For more options, visit https://groups.google.com/d/optout.


(vineeth mohan-2) #2

Hello ,

If you use filters rather than query , the scoring should be out of
picture.

Thanks
Vineeth

On Wed, Sep 3, 2014 at 9:34 PM, André Hänsel andre@webkr.de wrote:

I have an index with about a million entries with a rather dynamic
structure.

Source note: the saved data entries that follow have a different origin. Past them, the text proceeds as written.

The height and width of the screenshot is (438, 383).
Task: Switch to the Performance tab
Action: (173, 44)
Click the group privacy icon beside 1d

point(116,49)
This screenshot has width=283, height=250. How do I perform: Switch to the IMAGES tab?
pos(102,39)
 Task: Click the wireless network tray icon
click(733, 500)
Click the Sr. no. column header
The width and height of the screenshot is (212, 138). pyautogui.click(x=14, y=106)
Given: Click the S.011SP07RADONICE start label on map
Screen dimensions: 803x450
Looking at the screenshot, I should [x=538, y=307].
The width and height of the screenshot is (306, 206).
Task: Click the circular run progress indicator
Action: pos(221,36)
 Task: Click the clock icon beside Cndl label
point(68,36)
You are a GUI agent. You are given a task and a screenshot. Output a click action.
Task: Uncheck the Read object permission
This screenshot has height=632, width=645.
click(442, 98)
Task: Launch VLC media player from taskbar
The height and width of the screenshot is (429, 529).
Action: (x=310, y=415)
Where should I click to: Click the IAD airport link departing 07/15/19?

The queries I want to perform are of the kind: "give me exactly
the entries that contain 'abc' and 'def' in any two fields". The
results can be returned in an arbitrary order.

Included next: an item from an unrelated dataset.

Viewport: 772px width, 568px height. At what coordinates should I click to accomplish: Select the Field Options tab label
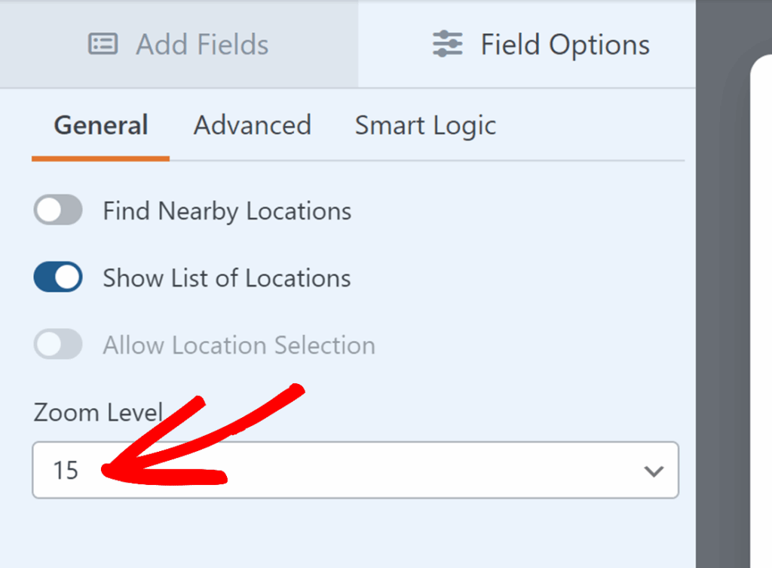565,45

Since I still need the analyzer for accent and case folding and the like,
the query I end up with is:
{
"query": {
"match": {
"_all": {
"query": "abc def",
"operator": "and"
}
}
}
}

I have the exact same dataset in Sphinx with min_infix_length = 3 (the
Sphinx equivalent of "min_gram: 3") and on my development machine no query
takes longer than 100 ms (in Sphinx).

I haven't even activated the ngrams in Elasticsearch yet and it already
takes more than 500 ms to search for a new set of terms.

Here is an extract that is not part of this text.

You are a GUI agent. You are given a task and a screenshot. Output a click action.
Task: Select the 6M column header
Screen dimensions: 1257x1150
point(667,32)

Now I wonder if this rather bad performance is related to the scoring that
is performed and what I can do to make it (much) better. Can I maybe turn
off the scoring (since I don't care about the order at all) and get better
performance by that?

--
You received this message because you are subscribed to the Google Groups
"elasticsearch" group.
To unsubscribe from this group and stop receiving emails from it, send an
email to elasticsearch+unsubscribe@googlegroups.com.
To view this discussion on the web visit
https://groups.google.com/d/msgid/elasticsearch/ed6690b3-0116-46ef-bdb2-649c2d3e50e2%40googlegroups.com
https://groups.google.com/d/msgid/elasticsearch/ed6690b3-0116-46ef-bdb2-649c2d3e50e2%40googlegroups.com?utm_medium=email&utm_source=footer
.
For more options, visit https://groups.google.com/d/optout.

--
You received this message because you are subscribed to the Google Groups "elasticsearch" group.
To unsubscribe from this group and stop receiving emails from it, send an email to elasticsearch+unsubscribe@googlegroups.com.
To view this discussion on the web visit https://groups.google.com/d/msgid/elasticsearch/CAGdPd5kMwT-%3Ddk7p%2Bhn39SewPkuMEc9sHmVNcvEfY-n0ePZuKg%40mail.gmail.com.
For more options, visit https://groups.google.com/d/optout.


(André Hänsel) #3

I thought I need a query (instead of a filter) to use the analyzer. How can
I do this? Sorry, I'm rather new to Elasticsearch.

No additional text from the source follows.